The other two dimensions can be best defined in contrast to this dominant conception. One contrast concerns the relationship between the individual and the collective, which we call a collective dimension of the self. As stated by Triandis (1989, p.509), individualists "give priority to personal goals over the goals of collectives; collectivists either make no distinctions between personal and collective goals, or if they do make such distinctions, they subordinate their personal goals to the collective goals". A similar view has been expressed by other theorists as well (e.g., Hofstede, 1980; Shweder & Bourne, 1982; Triandis,Bontempo, Villareal, Asai, & Lucca, 1988).

The other contrast has to do with the relationship between the individual and other individuals, that is, whether the self is construed to be related with other selves. Gilligan (1982) voiced her criticism that the separate self is predominantly a male perspective, whereas women's conception is one of self-in-relationship. Many theorists have echoed this view (e.g., Belenky,Clinchy, Goldberger, & Tarule, 1986; Chodorow, 1978; Miller, 1986). We will call this a relational dimension.

Although most theorists agree that women are more relational than men (e.g., Gilligan,1982; Miller, 1986), theorists disagree about cultural differences in self-construal. Triandis (1989) argued that individualistic, collective,and relational self-construals are present in peoples in all cultures, but differentially accessed in different cultural contexts,which are denned most notably by individualism and collectivism (Trafimow, Triandis, & Goto, 1991; Hofstede, 1980). However, the nature of individualism and collectivism is unclear and open to debate (see Kim, Triandis, Kagitcibasi, Choi, & Yoon, 1994; Schwartz, 1990,1992). For instance, while Kagitcibasi (1990) and Hamaguchi (1977) have characterized this dimension in relational terms, Hofstede (1980) and Triandis et al. (1988) emphasized the individualistic and collective dimensions of the self.

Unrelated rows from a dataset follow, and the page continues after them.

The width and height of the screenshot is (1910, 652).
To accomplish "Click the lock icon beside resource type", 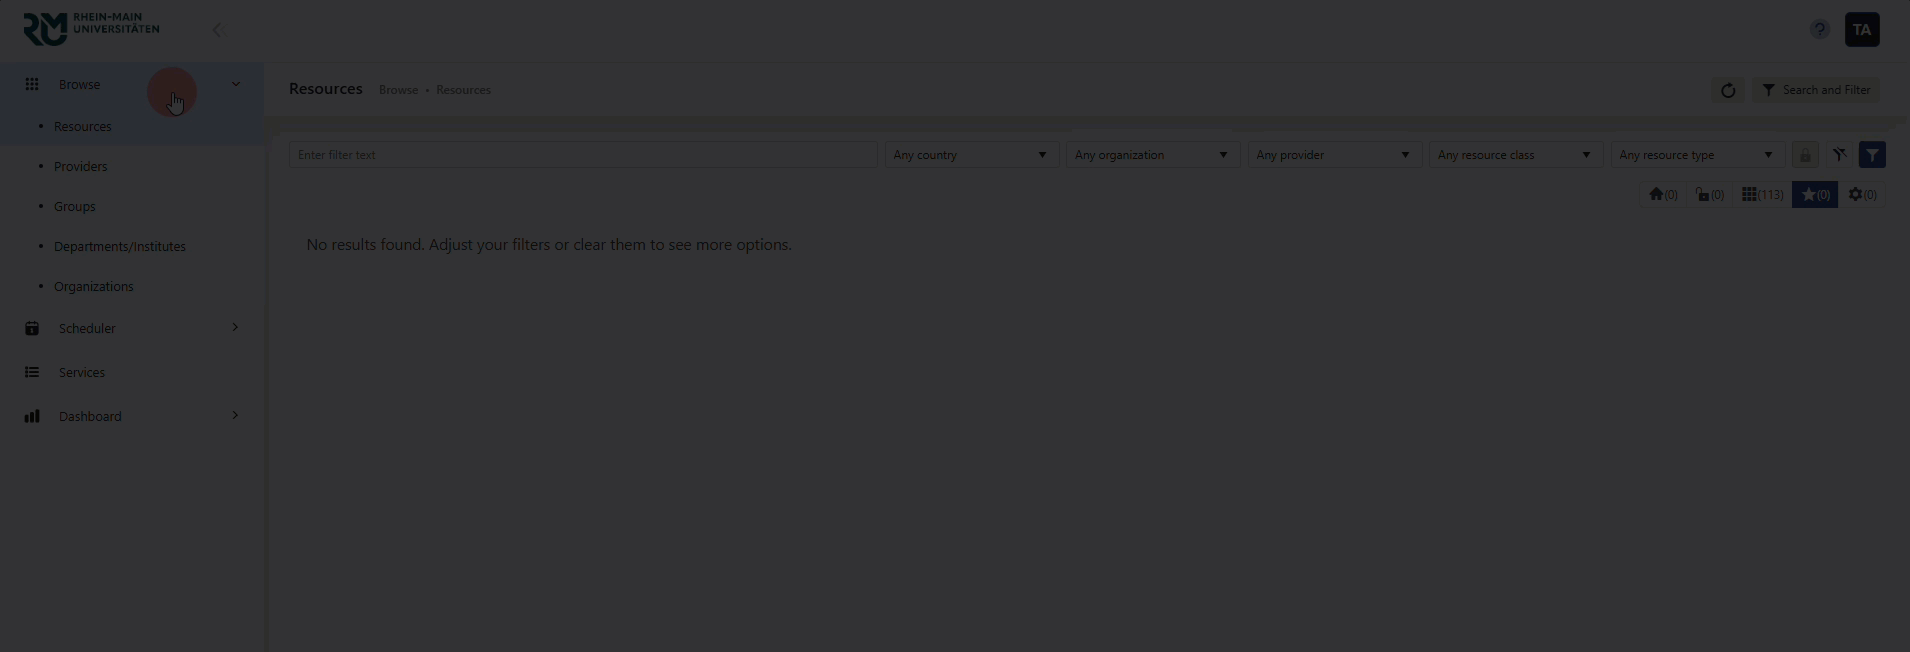I will pos(1805,155).
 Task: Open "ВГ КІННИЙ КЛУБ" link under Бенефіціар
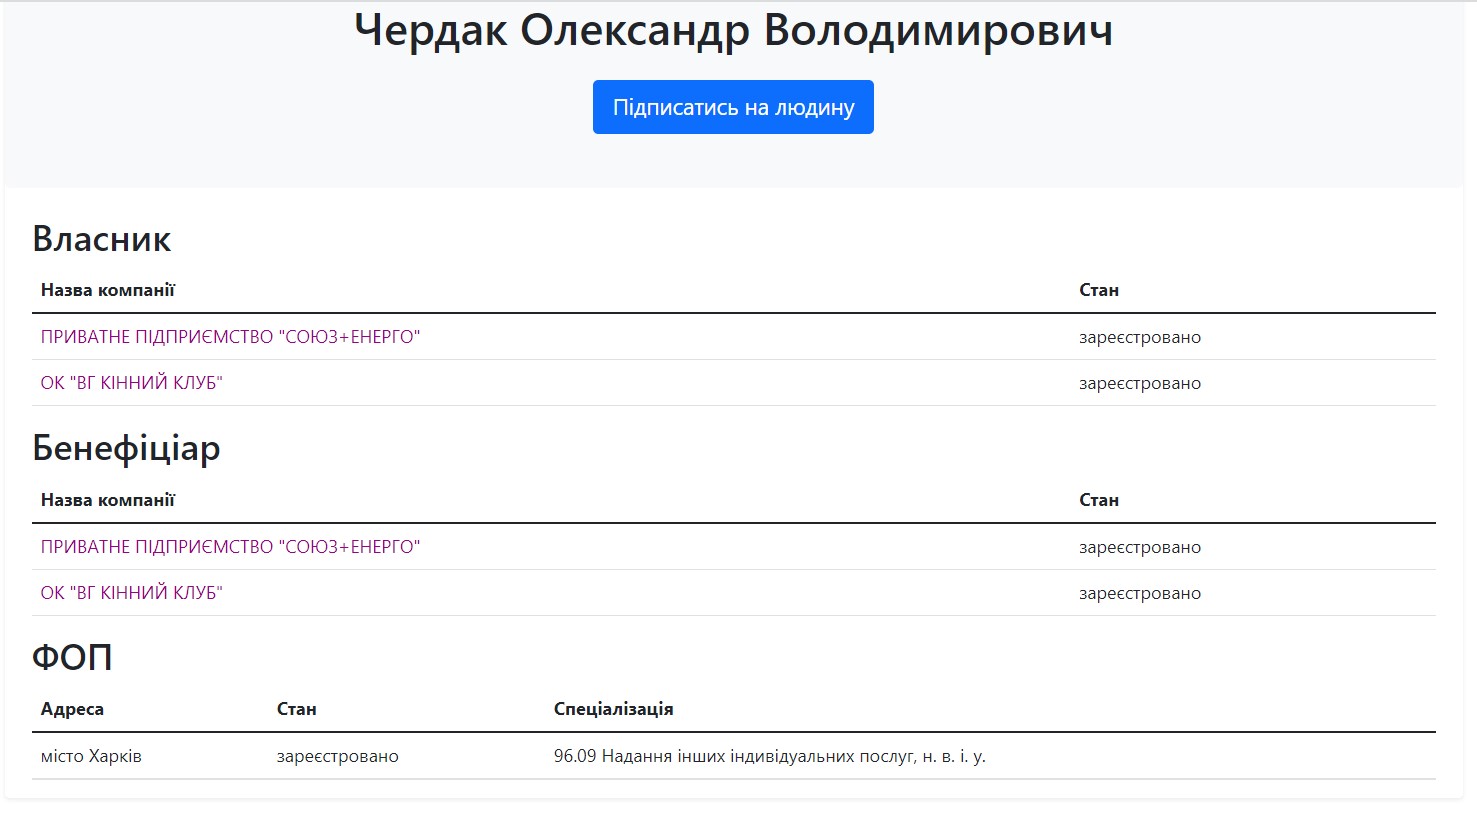(131, 593)
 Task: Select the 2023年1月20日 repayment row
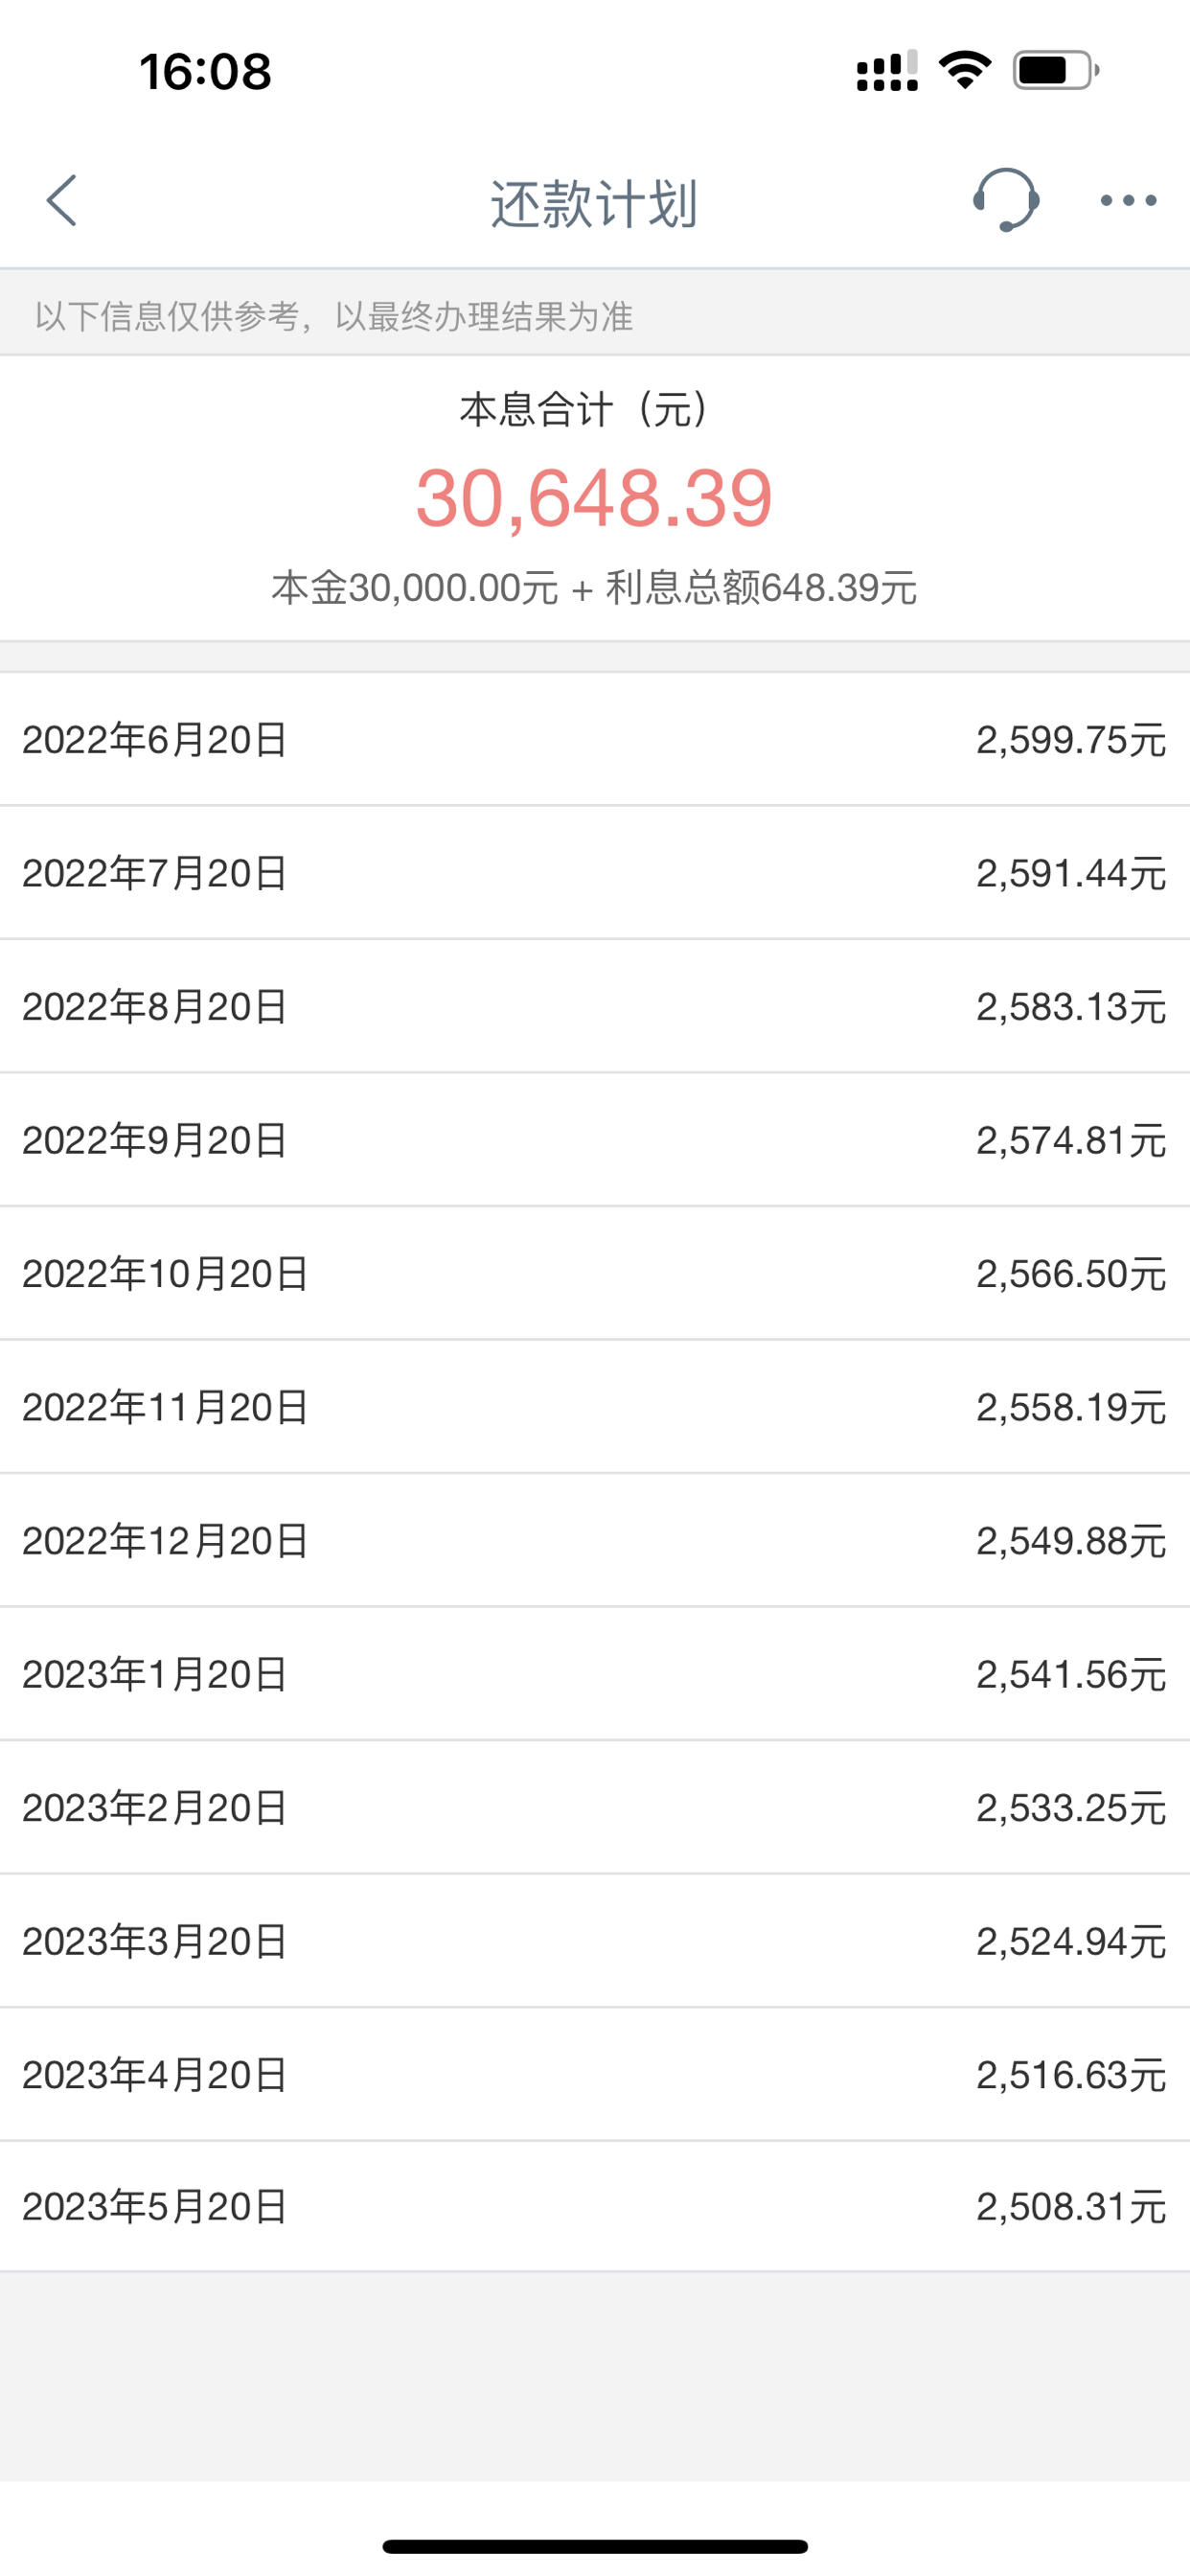(595, 1674)
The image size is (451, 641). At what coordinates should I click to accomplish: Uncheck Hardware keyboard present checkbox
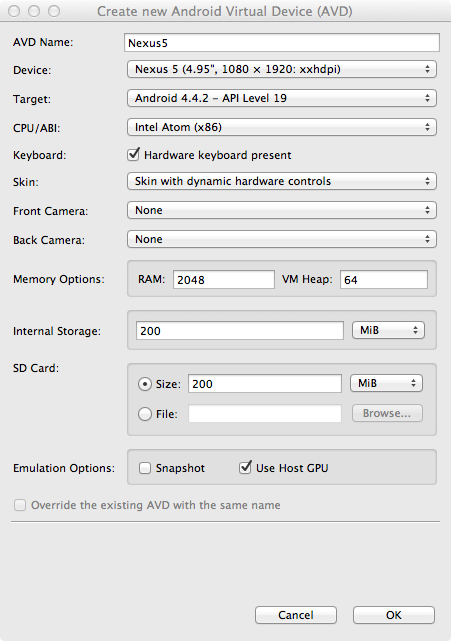[x=133, y=155]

From a cultural evolutionary perspective (e.g., Sahlins & Service,1960), cultural and gender differences are unlikely to be characterized by the same dimensions of the self. According to this view, symbolic culture develops in part as a means of adaptation to the social and natural environment. It is conceivable that gender-related social roles emerge as constellations of behaviors that are differentially desirable for men and women due to a gender-based division of labor (e.g., Eagly, 1987). In many traditional societies, men's primary task is to obtain the means of sustenance, whereas women's is to raise the offspring. By contrast, cultural differences are unlikely to stem from such a division of labor between cultures and may reflect different peoples' attempts to adjust to different ecological systems (e.g., Berry, 1979; Triandis, 1972; Whiting, 1964). Although cultures of industrialized societies are unlikely to be easily swayed by the current ecological environment, they are likely to have kept some significant elements from the more traditional past. To put it succinctly, a gender difference has emerged within a particular ecosystem, whereas a cultural difference has emerged between different ecosystems.

It is instructive to be reminded of Geertz's description of the Western conception of the person. A "bounded, unique, more or less integrated motivational and cognitive universe, a dynamic center of awareness, emotion, judgment, and action organized into a distinctive whole" (Geertz, 1974/1984, p. 126) is the dominant conception of the person in the West, including the United States and Australia. However, this is not the only person type that is available in the West. There is the other type, which can be characterized by such adjectives as collectivist, interdependent, ensembled, communal, and relational. It appears that depending on a particular intergroup context, the dominant person type was attributed to either men or Westerners; women and East Asians were both relegated to the "other" person type. The contrasting person types that the theorists have relied on in characterizing cultural and gender differences may be themselves a reflection of cultural models of the person (Quinn & Holland, 1987). Perhaps one way to combat such tendencies is to bring different cultural perspectives on the enquiry of self-processes.